#### TASK DATA
------------
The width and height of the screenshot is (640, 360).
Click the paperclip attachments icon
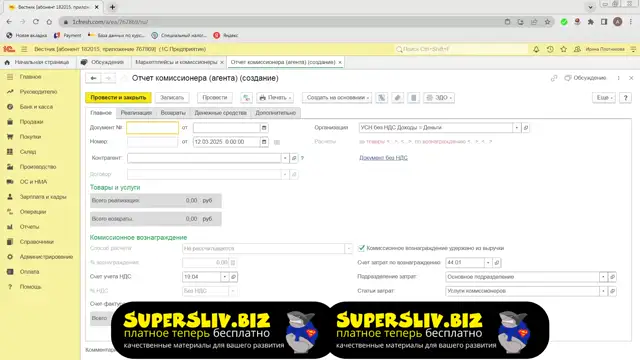[x=398, y=98]
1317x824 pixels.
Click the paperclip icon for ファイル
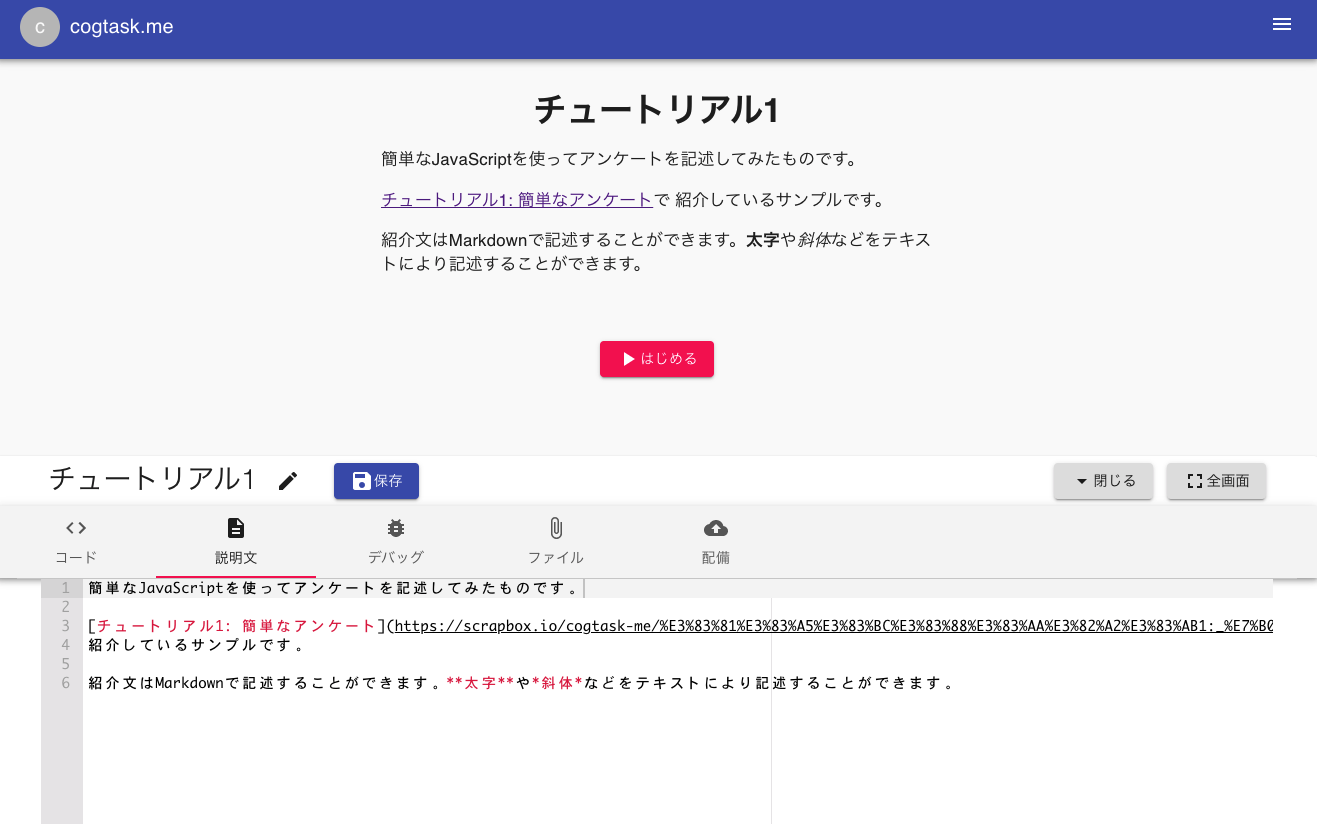click(556, 528)
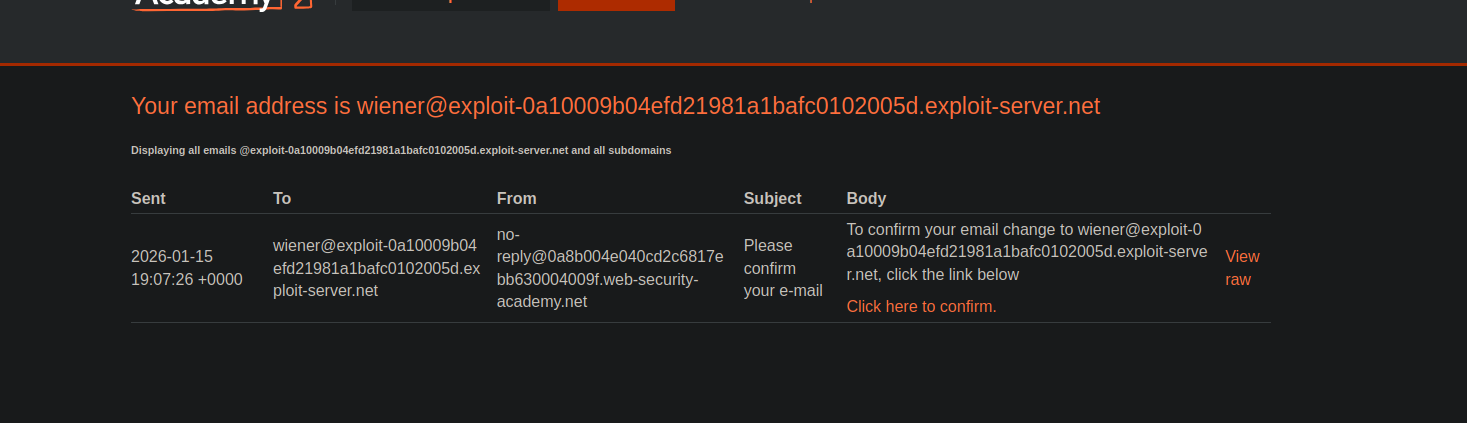This screenshot has width=1467, height=423.
Task: Click the no-reply sender address
Action: pyautogui.click(x=609, y=268)
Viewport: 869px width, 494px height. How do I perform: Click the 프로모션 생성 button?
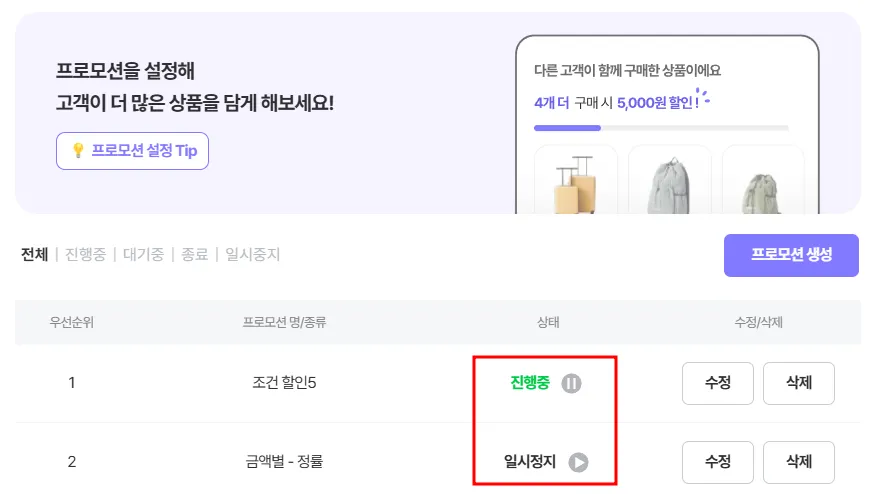(x=791, y=255)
------------
#### TASK DETAILS
Set down the rows from the line containing "1317x824 pixels." through the final line of the rows, keeping each character unchanged and leaving the pictures out.

#### TASK OUTPUT
1317x824 pixels.
Click the paperclip icon for ファイル
click(556, 528)
This screenshot has width=1467, height=423.
Task: Click the no-reply sender address
Action: pyautogui.click(x=609, y=268)
Viewport: 869px width, 494px height. How do I perform: Click the 프로모션 생성 button?
(x=791, y=255)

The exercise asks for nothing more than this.